Tuesday, December 20, 2011

Just Why Have Medicare Not Got The Abuse Of Their Systems Under Control? Firm Penalties Are Vital.

The inadequacy of the present legislation protecting personal information held by Government agencies is made very clear in the following report.

Centrelink cracks down on misconduct

A CENTRELINK employee was sacked after accessing records belonging to customers and co-workers on 124 separate occasions, and misusing the agency's IT systems to benefit the people concerned.
The 26-year Centrelink veteran was terminated in early 2010, after an investigation into the many "unauthorised accesses” between January 2007 and January 2010.
The outcome is one of 14 cases of suspected breaches of the Australian Public Service code of conduct investigated by Centrelink over recent years; the heavily redacted findings have been published under Freedom of Information laws.
The staff member accessed one customer’s records on 61 occasions, and also a co-worker’s customer record on 61 occasions.
An investigation revealed that on three further occasions, unauthorised accesses to a former co-worker’s records resulted in alterations awarding benefits the individual was not entitled to receive.
The investigating professional standards officer dismissed the employee, saying "Centrelink takes these types of situations seriously".
Detecting and disciplining data snoops is a key priority for federal government agencies, with a number of high-profile data sensitive projects in train, including the merger of Medicare, Centrelink and Child Support and the creation of a national Healthcare Identifier database for the upcoming personally controlled e-health record system.
In the published sample cases, nine other Centrelink employees were found to be searching customer records of family members and acquaintances through the Income Support Information System or OnLine Search facility, incurring penalties of an average $50 to $100 per breach.
More examples of bad behaviour are found here:
With the Government planning to hold all our health records in data-bases managed by either Medicare Australia or a contract partner it seems clear the penalties are simply not adequate at present.
For me proven deliberate access without a proper reason should result in a no questions asked instant dismissal and if there has been any harm caused by the breach there should be serious fines of $20,000+. For breaches for profit etc. jail time should be a serious option.
It is only with dis-incentives of this level, clearly communicated to staff, will the problem be substantially addressed.
The Explanatory Memorandum for the PCEHR Bills (page 35 on) makes it clear that civil penalties for abuse of the PCEHR information (with some more draconian Crimes Act provisions available for serious criminal activities) will be enacted and this is a good thing - as long as all involved know how seriously such offenses will be taken and that the penalties handed out are really substantial to act as a proper incentive to do the right thing.
The first time a $110 fine is handed out will be the last time the penalty regime is taken seriously.
You can access the Explanatory Memorandum here:
We really need very powerful dis-incentives and comprehensive education to make this work - given the Medicare experience among others.
David.

5 comments:

B said...

quote:

... accessing records ... on 124 separate occasions

... many "unauthorised accesses” between January 2007 and January 2010.
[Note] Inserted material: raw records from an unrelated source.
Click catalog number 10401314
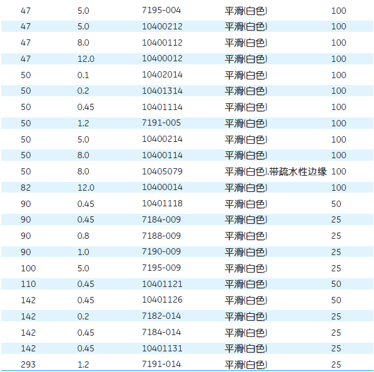 pos(162,91)
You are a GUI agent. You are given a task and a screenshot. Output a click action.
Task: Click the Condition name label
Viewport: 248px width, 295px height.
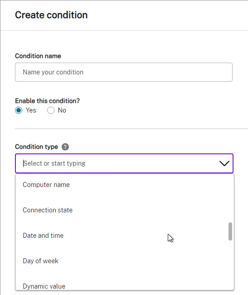[38, 56]
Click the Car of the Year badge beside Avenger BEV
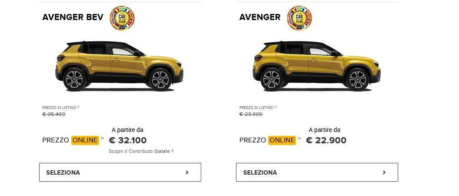 122,18
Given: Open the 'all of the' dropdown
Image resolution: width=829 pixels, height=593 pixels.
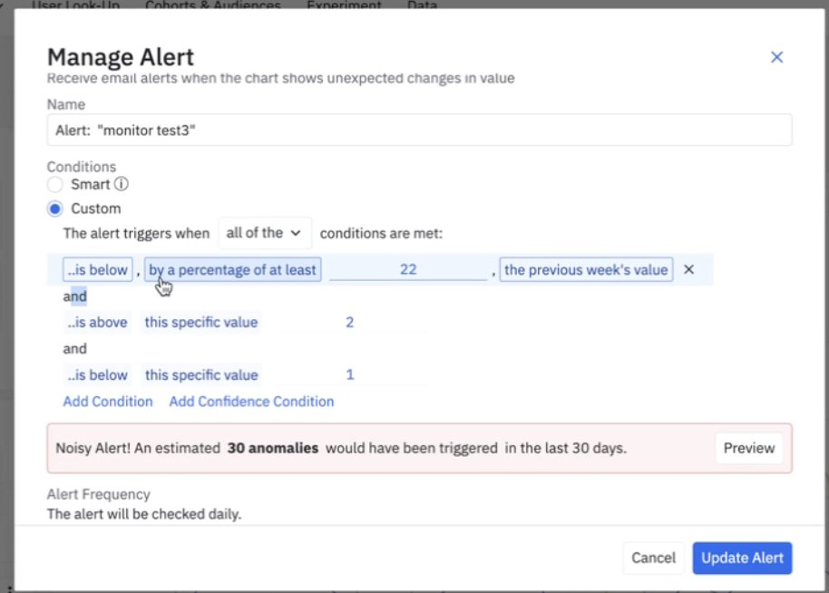Looking at the screenshot, I should [264, 233].
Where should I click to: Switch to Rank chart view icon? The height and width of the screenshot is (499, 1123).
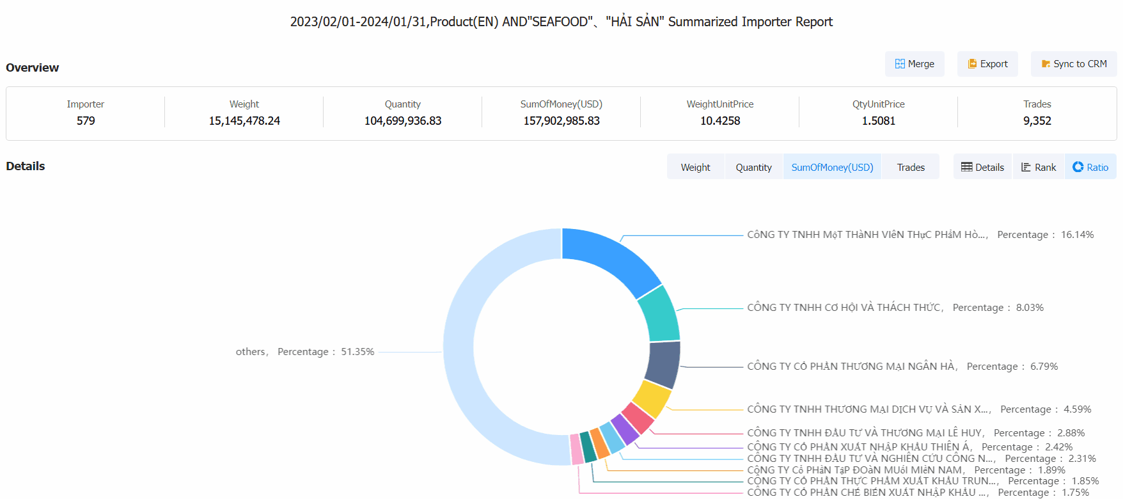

The staff member accessed one customer’s records on 61 occasions, and also a co-worker’s customer record on 61 occasions.

unquote.

If that is a "key priority for federal government agencies", then I suggest the priority level should be raised a few notches.

Anonymous said...

I agree - the monitoring is not very proactive if this staff member could continue to access records for 3 years without being detected!!
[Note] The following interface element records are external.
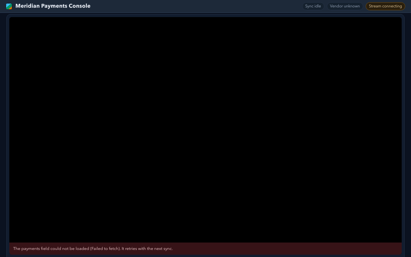Viewport: 411px width, 257px height.
Task: Open the Sync idle status pill
Action: [313, 6]
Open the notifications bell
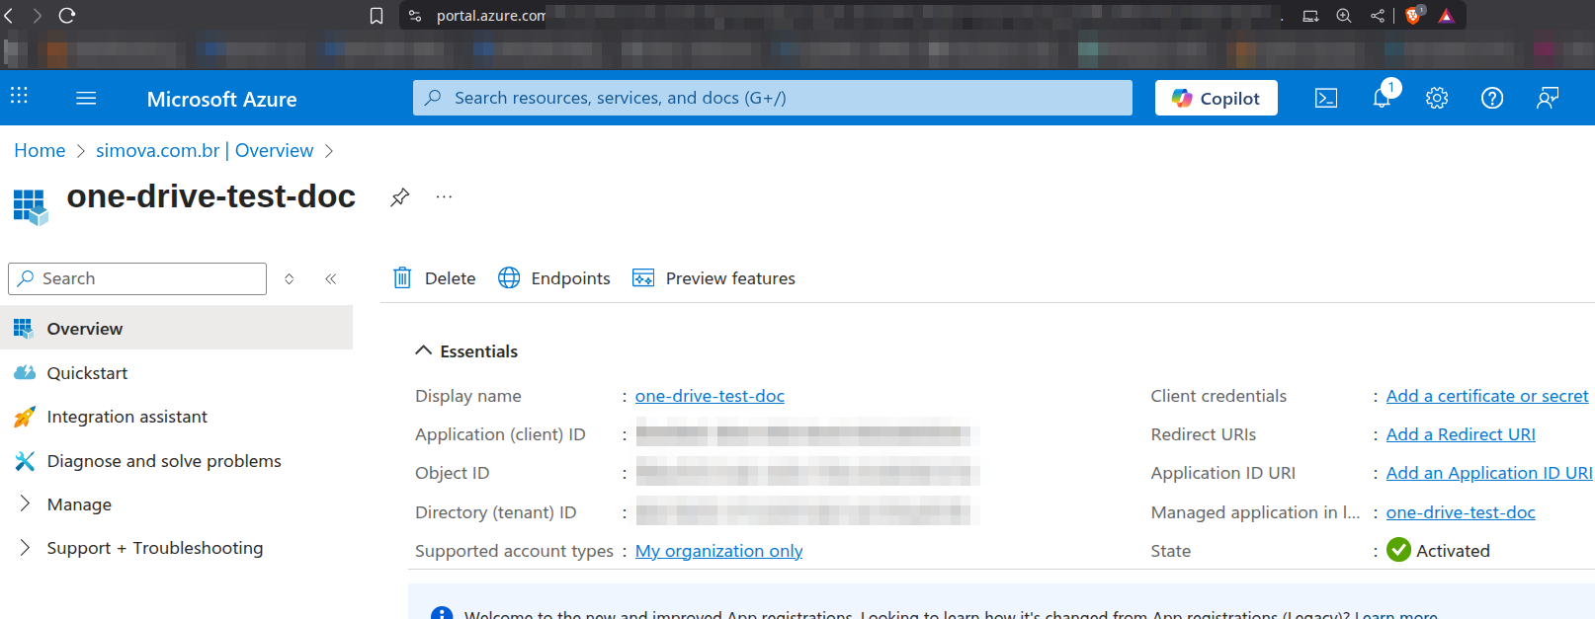 pos(1382,98)
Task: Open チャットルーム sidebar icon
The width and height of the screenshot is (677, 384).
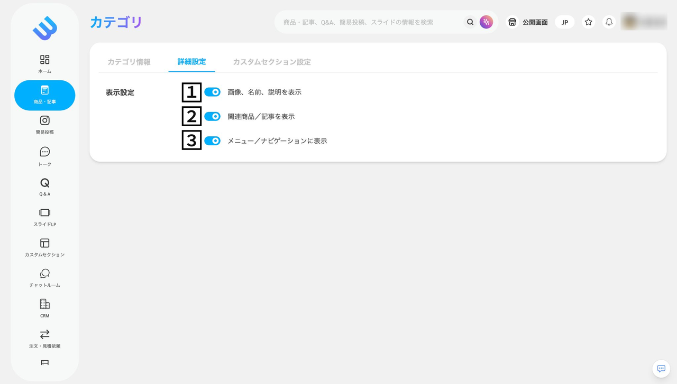Action: [45, 274]
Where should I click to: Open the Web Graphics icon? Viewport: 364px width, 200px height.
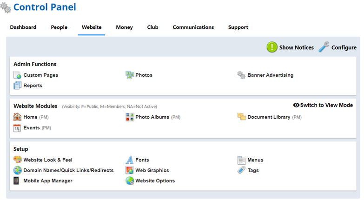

"The outcome is one of 14 cases of suspected breaches " - how many more were there that they did not detect if it took them 3 years to find this one? Given they have over 25,000+ staff you can't tell me there were only 14 breaches.

As for the PCEHR data, will any staff be held accountable at all?

Anonymous said...

I think you need to do a tiny bit more research on this. Medicare do indeed have punitive measures for staff accessing records inappropriately. This is regularly covered in Senate enquiries of various flavours and then breathlessly reported by the papers.
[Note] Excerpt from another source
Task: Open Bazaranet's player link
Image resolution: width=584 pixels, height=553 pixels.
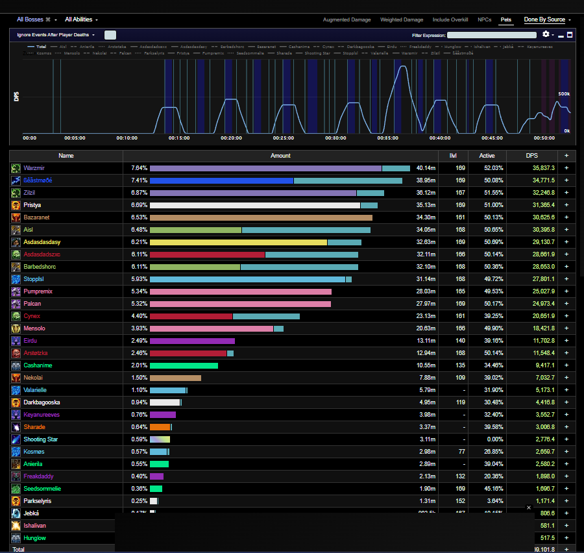Action: [36, 217]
Case in point - this story came from the senate inquiry to the HI service and directly addresses the issues raised here: http://www.theaustralian.com.au/australian-it/substantiated-privacy-breaches-in-2009-medicare/story-e6frgakx-1225840159226

The system isn't perfect by any means, but there are regular public airings of the grubby laundry that help to maintain a focus on managing it.

Dr David More MB PhD FACHI said...

The point is that the proof of the pudding is in the eating. Staff are still breaching and getting relatively minor penalties. I reckon if you knew you faced jail time that would reduce the incidence of the problem dramatically.

This is separate from the issue that all this breaching erodes public confidence - which we need if e-health is to have a hope of working.

David

Anonymous said...

And it is still after-the-event activity. Sometimes way after the event. In the case of e-health that can be too late if someone has disclosed information, misused IT systems and their access to them, and possibly altered information contained within records. (This case states that alterations were made to award benefits that an individual wasn't entitled to. Imagine a similar impact on a health record)

Public confidence is already shot to pieces with so many recent breaches in the banking and telco space that seem to pass with just an apology, no real consequence and no real fix to prevent the problem from happening. e-health deserves better.